I’m like a badly dubbed foreign film. The words sound right, but the voice is all wrong. My lips keep moving long after the words are said. It feels laughably false, but they keep on watching anyway.

If I go through the motions, I may actually start believing what I say. It’s not lies or misdirection, simply an unspoken truth that lingers in the air.

I am desperately sad that I cannot have another baby.

There, I’ve said it. And very few will understand. It seems I am speaking a foreign language after all.

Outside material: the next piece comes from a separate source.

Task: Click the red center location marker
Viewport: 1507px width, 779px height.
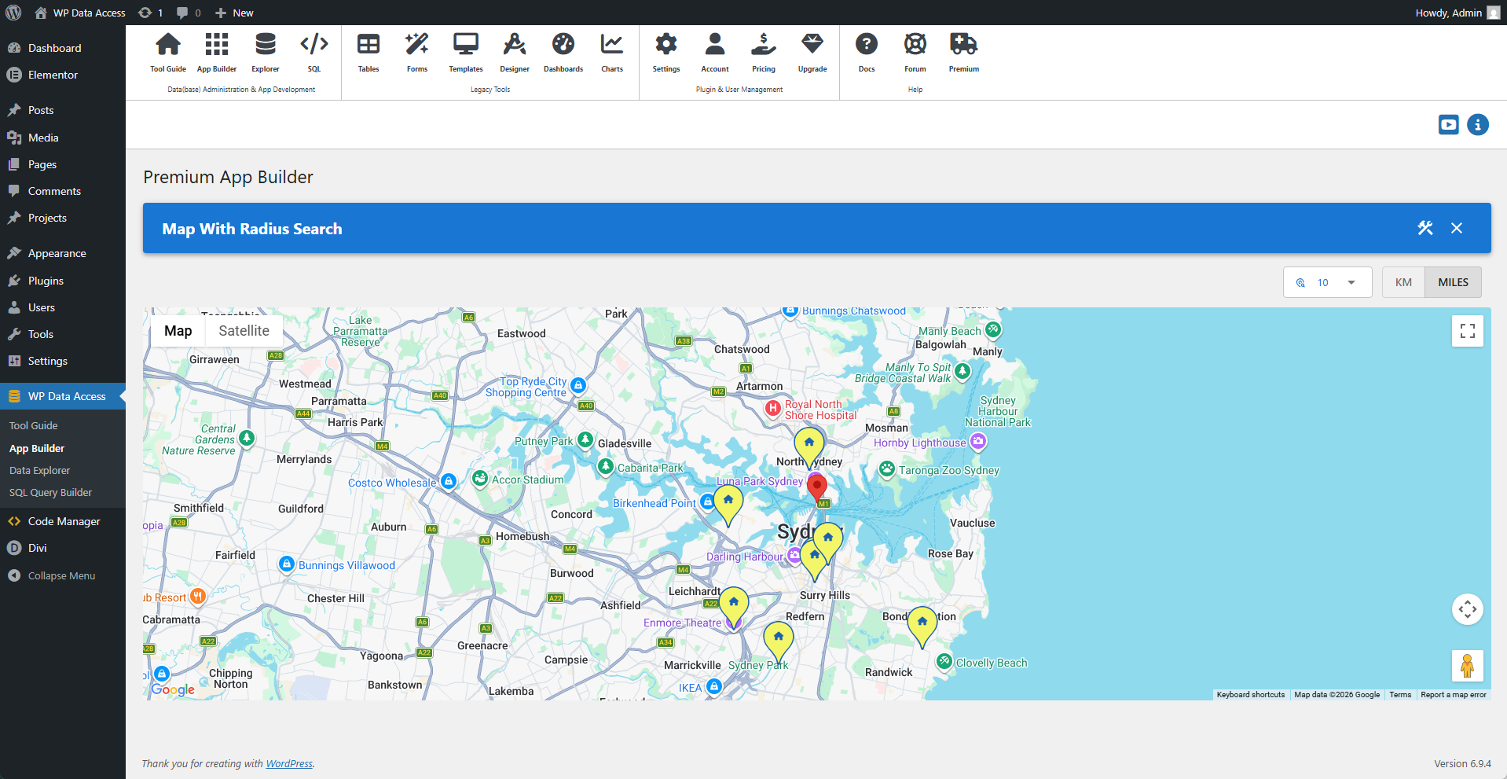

“ANOTHER? You want ANOTHER child? Seriously?” the woman shrieks at me, wide-eyed and astonished. I wish I had just left it alone. This is why I stick with the abridged version, the words they expect, familiar phrases that mean less than nothing at this point. No one wants to hear about this crazy hope I have been clutching for years.

Even my dearest friends, who love me and listen patiently, do not understand.

I love the life I’ve been given. I adore my three beautiful daughters. I have been absurdly blessed. And I feel greedy wanting more of it, but I can’t seem to reason my disappointment away. I have tried and tried.

I still remember the parade of doctors that came to my room: GP, OB, Nephrologist and even a few nurses. They began to cautiously broach the subject in the days after B was born. I had made no secret of my desire to have a big family, at least four (and a whisper in my head adds “or five, or six”). Add that to my “religious” demeanor and I can see why they were worried that I wouldn’t listen.

No more babies for me.

My kidney would not survive, and neither would I.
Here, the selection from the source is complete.